Text data often refers to entities, such as people, organizations, or places. These entities can be automatically extracted from text data, and then used in further analyses. As an example, in this post, I reanalyze a famous set of tweets by a candidate for the US Presidency in 2016 and see how the sentiment relates to who has been named in the posts.

Extracting the entities

In Displayr, we extract the entities by clicking Insert > Text Analysis > Automatic Categorization > Entity Extraction and then selecting the text variable of interest. After a bit of a wait, you get the output below. You can expand out these groups to see what's been found.

Saving the entities as variables

The next step is to save the entities as variables in the data file. This is down by selecting the output, and then clicking Insert > Text Analysis > Advanced > Save Variables > Categories.

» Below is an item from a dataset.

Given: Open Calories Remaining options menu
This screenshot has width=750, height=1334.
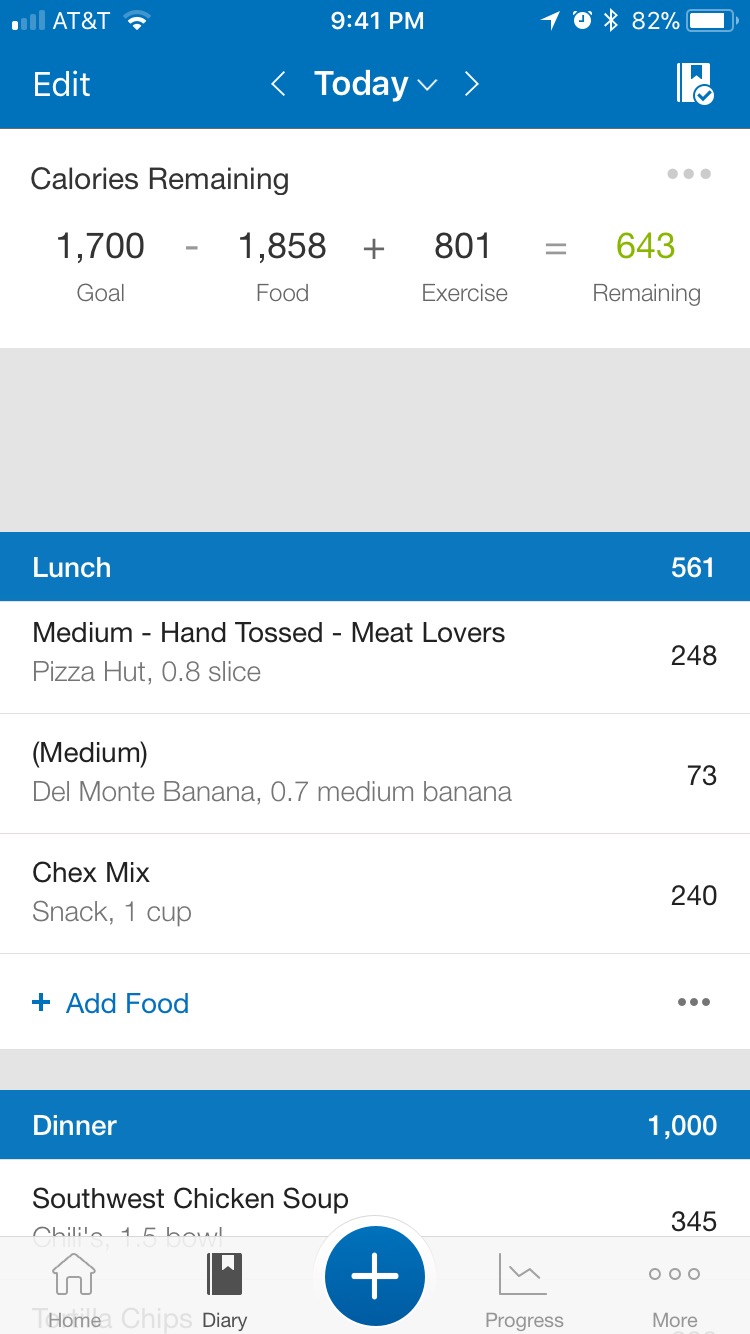Looking at the screenshot, I should click(x=689, y=174).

Comparing sentiment by entities

OK, so within the Person entity, we've worked out who is mentioned in the tweets. What next?

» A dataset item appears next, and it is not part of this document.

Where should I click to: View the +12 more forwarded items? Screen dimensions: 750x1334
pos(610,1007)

We can crosstab this by other information. In the example below, I've computed the sentiment of the tweets (Insert > Text Analysis > Sentiment) and crossed them by the items within the Person entity. The averages show the sentiment scores assigned to each tweet that mentioned these names. Scores below 0 indicate negative sentiment. Scores in red indicate statistically significant low sentiment. You can probably work out who sent the tweets!